## TO BE DONE
Could you render this data as a two-column CSV with the headers instruction and coordinates? Include one row per entry, put each text and its answer in its own quoted field, and replace any line breaks with spaces.

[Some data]

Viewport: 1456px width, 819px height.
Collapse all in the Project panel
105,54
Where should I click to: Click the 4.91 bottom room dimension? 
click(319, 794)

## RESULT BELOW
instruction,coordinates
"Viewport: 1456px width, 819px height. Collapse all in the Project panel","105,54"
"Where should I click to: Click the 4.91 bottom room dimension?","click(319, 794)"